First up it was only named in 1970, by a known person. This makes it a ‘made-up’ festival (unlike the others…). This middle of the three harvest celebrations marks what I recall from my own childhood as the first religious highlight of the school term. Traditionally the Church celebrates on the Sunday near or on the Harvest Moon. This is the full Moon that occurs closest to the autumn equinox, which this year grew to golden glory on the 15-16th September, making last Sunday (the 18th), Harvest Festival in the Church calendar. Unlike that other lunar based moveable feast of Easter, its counterpart on the opposite side of the Wheel, it never acquired any holiday time, probably because it falls at such a vitally busy period. We used to bring in to school homegrown produce to be sent to those in need; vegetables and apples, jars of freshly made jam, but health & safety in the intervening years meant that my children got to take tins of food to their schools… not quite the same!
Our present day detachment from the rural cycle has accompanied the removal of our dependence upon local foodstuffs, so harvest simply doesn’t mean much these days, not in the ‘how pleasant will life be this winter?’ way it did until fairly recently. What might Mabon (previously known as Harvest Festival) mean to us in 2016?
(Parking that question for a parenthesised paragraph, I’d like to remind those suffering from premature annunciations each year on Sept 21st that the autumnal equinox falls on the 23rd, give or take a day. This year, to be precise, at 1421h UTC on the 22nd.)
I have wondered about it in the past but this year, so soon after my recent visit to Cae Mabon, where part of the story of the hero of that name was related with such spirit, I felt moved to think about it.
Mabon is the middle of the three harvesting festivals. The work of the year reaches a frenzy of picking, preserving, and packing away of the fruits of our (or others) labours. Time to pause and take stock comes at Samhain, at the end of the harvest which started at Lammas, but for now we can count on a period of work, active devotion to the processes of our lives, gathering in as we prepare to feed ourselves while making plans in the months ahead. In this time of evenings which are neither one thing nor the other, half light half dark, we sit outside in the last of the sunshine knowing that in a few minutes the night will fall; catching up with friends takes place in snatched moments between all that shifting into the dark season entails, and brainstorming future projects.
The sun shines on
Merry Easter to those in the other hemisphere, and Merry Mabon to those closer to home. How to celebrate or mark it is more or less up to individual tastes; now that the redistribution of surplus fresh food to those lacking is deemed unsafe, perhaps make an equivalent gesture in a more magickal way, by conjuring for a better, fairer future using the resources you have to hand?
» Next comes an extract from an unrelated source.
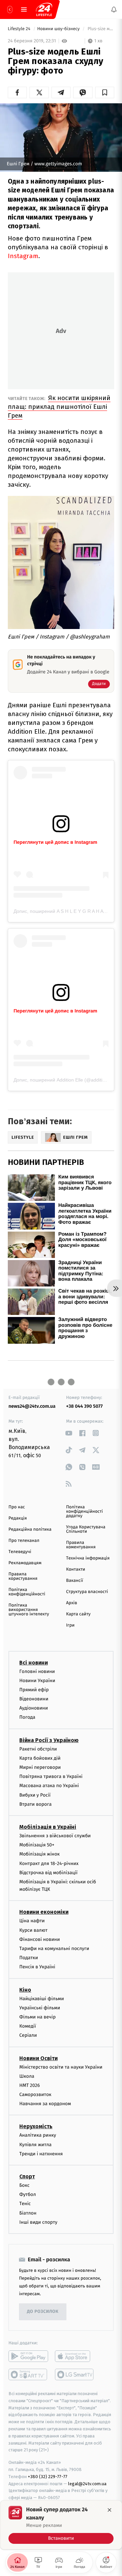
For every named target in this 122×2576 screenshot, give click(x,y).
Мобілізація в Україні (47, 1827)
These pagan festivals of ours, rooted in Church festivals of past centuries, in turn rooted in earlier festivals of this land, continue to grow and take shapes as our culture alters. Corn dolls and Harvest Suppers have faded, perhaps to be replaced with carefully constructed photo albums and tales of summer adventures, full of insights to share. Long dark nights are on the horizon, during which we can sit with friends around fires, philosophising, enjoying what we do have, and feeling inspired about what we can grow next year.